After what fleetingly felt like a reprisal of the Summer of Love, it’s time to accept that football will have to wait a little longer for its homecoming and give Three Lions a rest for at least another couple of years.
As the whole of England swigged from a delirious cocktail of sunstroke and set-pieces, even Atomic Kitten found themselves back in the public consciousness.
Southgate is still the one, and football may yet come home in the future, but sadly it’s now time to face up to the cold, harsh reality: the end of the World Cup, actual work, the renewal of club tribalism – even the sun couldn’t last forever.
Enter Parquet Courts, with the football anthem of the year.
A ramshackle bunch of Brooklynites who are almost certainly having more fun than you, like all great football sides, the four-piece are a gang you really wish you were a member of.
As if they weren’t already irritatingly cool enough, the opening track on their new album ‘Wide Awake’ is inspired by the genius of one Hendrik Johannes Cruijff.
‘Total Football’ is a four minute one second blitz of post-punk gold in homage to the great Ajax and Netherlands teams of the 1970s which exemplified Rinus Michels’ philosophy of absolute freedom of expression.
“We are conductors of sound, heat and energy/And I bet that you thought you had us figured out from the start,” screeches joint-frontman Andrew Savage from the off, as if reading from a romanticised handbook of Michels’ tactics over a painfully groovy earworm of a bassline.

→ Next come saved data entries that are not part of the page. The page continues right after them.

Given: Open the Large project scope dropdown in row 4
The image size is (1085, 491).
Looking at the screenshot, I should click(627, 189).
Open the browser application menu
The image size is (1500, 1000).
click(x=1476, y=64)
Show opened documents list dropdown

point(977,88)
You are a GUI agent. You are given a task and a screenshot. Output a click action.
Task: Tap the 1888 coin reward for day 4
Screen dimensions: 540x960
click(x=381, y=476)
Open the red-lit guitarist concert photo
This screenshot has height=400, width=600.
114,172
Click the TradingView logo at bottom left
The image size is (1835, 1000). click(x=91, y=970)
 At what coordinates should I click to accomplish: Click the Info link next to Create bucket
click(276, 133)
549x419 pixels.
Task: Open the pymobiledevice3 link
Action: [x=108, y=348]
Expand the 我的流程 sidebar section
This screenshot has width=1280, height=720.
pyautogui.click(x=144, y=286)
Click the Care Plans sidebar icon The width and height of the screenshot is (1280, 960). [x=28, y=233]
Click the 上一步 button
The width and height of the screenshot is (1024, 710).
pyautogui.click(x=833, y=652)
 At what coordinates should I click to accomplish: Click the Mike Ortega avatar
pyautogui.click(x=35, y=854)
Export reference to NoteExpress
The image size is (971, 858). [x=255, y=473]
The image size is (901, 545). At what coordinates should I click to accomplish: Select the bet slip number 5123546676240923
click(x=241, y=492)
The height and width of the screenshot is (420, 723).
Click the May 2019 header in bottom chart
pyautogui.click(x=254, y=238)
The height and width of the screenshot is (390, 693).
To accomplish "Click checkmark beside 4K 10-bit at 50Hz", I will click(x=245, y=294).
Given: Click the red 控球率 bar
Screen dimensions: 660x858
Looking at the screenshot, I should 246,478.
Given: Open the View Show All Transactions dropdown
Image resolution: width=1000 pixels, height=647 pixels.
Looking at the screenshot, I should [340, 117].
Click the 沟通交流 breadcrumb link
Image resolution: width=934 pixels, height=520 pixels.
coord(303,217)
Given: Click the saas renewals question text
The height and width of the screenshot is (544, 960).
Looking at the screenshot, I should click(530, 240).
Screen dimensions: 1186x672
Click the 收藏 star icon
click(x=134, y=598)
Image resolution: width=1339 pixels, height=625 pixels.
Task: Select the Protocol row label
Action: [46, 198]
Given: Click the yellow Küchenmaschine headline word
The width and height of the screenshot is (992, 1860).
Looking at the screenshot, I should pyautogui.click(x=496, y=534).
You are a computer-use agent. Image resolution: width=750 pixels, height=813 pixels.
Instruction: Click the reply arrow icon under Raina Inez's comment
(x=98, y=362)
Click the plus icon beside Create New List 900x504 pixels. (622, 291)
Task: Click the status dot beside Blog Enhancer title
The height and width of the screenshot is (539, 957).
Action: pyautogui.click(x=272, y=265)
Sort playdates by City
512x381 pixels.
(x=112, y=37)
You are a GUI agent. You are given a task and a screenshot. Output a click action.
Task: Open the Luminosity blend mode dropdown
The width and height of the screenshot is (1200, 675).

Fellow frontman Austin Brown has a unique relationship with sport, growing up as a fan of the NFL’s Houston Texans, but later ditching the team and American football altogether.
Speaking to The Guardian in 2016, he said: “The more I watched [American] football, and learned how fucked up it was, the less I could responsibly even watch it.”
The professional game left a bitter taste in his mouth, but he found college gridiron just as reprehensible, as a place “where players spend their prime athletic years playing for free, hoping they don’t get injured, so they can get their one deal where they play for five seasons, and hopefully not be so concussed by the time they’re done they can live a functioning life”.
The final line of the song contains a not too subtle nod to his former favourite sport with a straightforward: “And fuck Tom Brady!”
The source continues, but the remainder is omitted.